• TEXTE:
════
Les gratitudes – DELPHINE DE VIGAN
Après avoir lu de la même auteure « Rien ne s’oppose à la nuit » dont j’étais ressortie mitigée et « D’après une histoire vraie » que j’avais beaucoup aimé, je viens de lire le roman « Les Gratitudes » de Delphine De Vigan qui m’a également laissé une impression mitigée. Découvrez ci dessous ma critique littéraire :
Résumé :
Les mots de Michka se mélangent, s’échangent et se perdent. Elle, qui était correctrice dans un journal, une amoureuse des mots, a chaque jour de plus en plus de peine à s’exprimer… Ne pouvant plus vivre seule, elle intègre un EPHAD. Autour d’elle, gravitent Marie, une jeune femme aussi proche d’elle qu’une fille et Jérôme, son orthophoniste, qui va tenter de l’aider à retenir ses mots.
════
• CONSIGNES:
A) Résumez plus brièvement le paragraphe du texte qui commence par « Les mots de Michka se mélangent », sans perdre ses faits principaux.
B) Écrivez la suite du texte sur « Les Gratitudes » à partir de sa dernière phrase.

• DONNÉES BRUTES:
════
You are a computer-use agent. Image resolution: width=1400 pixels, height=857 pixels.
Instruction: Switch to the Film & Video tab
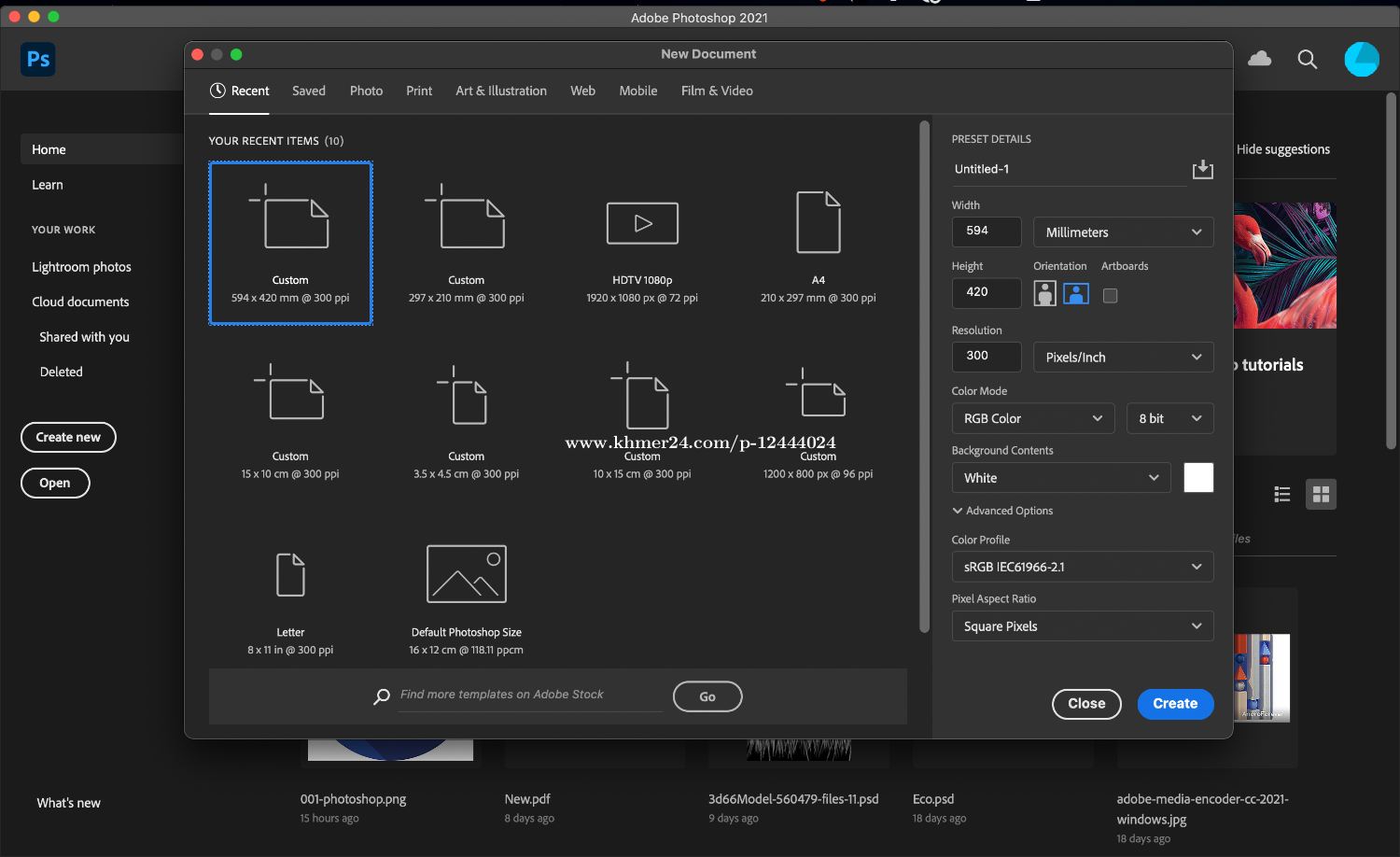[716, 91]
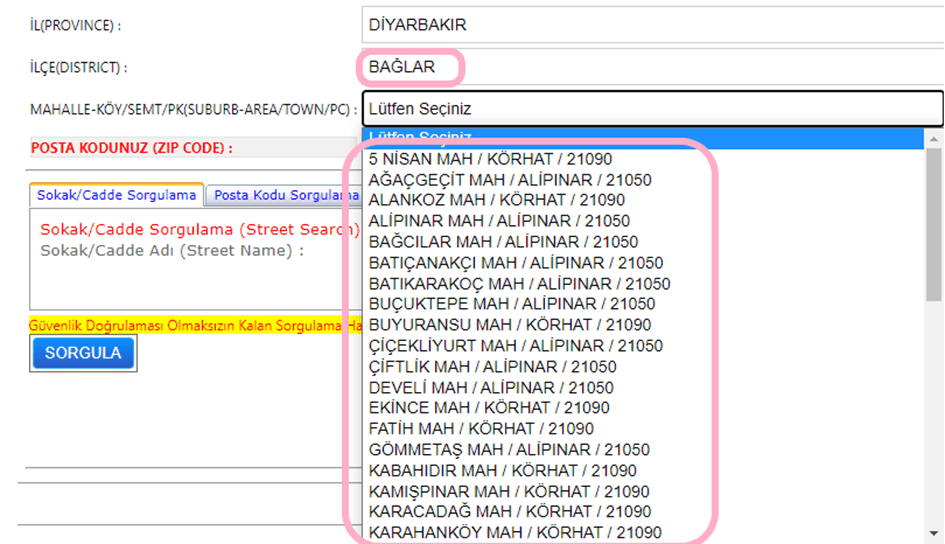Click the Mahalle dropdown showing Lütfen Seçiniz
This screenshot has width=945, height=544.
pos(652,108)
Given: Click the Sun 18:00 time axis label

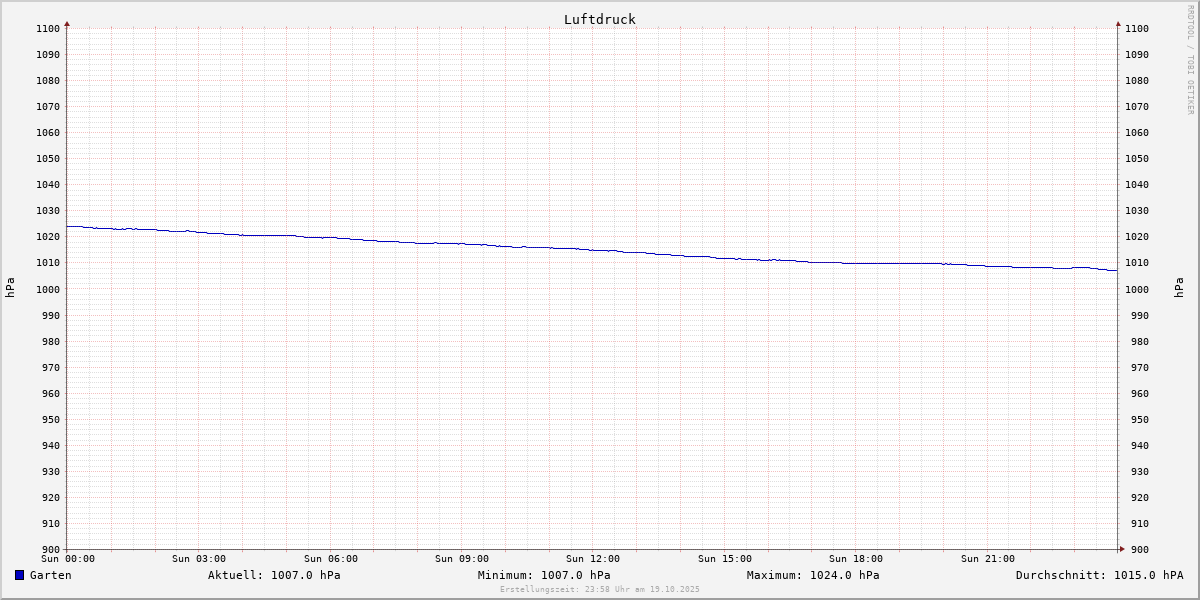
════
• RÉSULTATS FINAUX:
A) Michka, ancienne correctrice dans un journal et amoureuse des mots, a de plus en plus de mal à s'exprimer. Comme elle ne peut plus vivre seule, elle entre en EPHAD. Deux personnes l'entourent : Marie, une jeune femme presque comme une fille pour elle, et Jérôme, son orthophoniste, qui essaie de l'aider à garder ses mots.

B)
——————-
Mon avis littéraire :
C’est un roman sur une période à laquelle personne n’a envie de penser : la vieillesse. Période qui s’accompagne inévitablement d’une perte de capacités qu’elles soient physiques ou mentales, minimes ou importantes. Et nous n’y échapperons pas si nous vivons assez longtemps pour vieillir et autant dire que ce n’est pas un sujet gai ^^.
Delphine De Vigan arrive à en sortir une histoire émouvante, délicate et subtile. Mais justement, peut-être un peu trop édulcorée comme histoire? Un monde idéalisé, un peu à la Anna Gavalda et la petite Paulette dans « Ensemble c’est tout »… Ce choix d’écriture nous fait passer à côté de la dureté du sujet mais, peut-être est ce un choix de l’auteure de nous donner une petite parenthèse d’émotions positives car la réalité est trop dure à encaisser ?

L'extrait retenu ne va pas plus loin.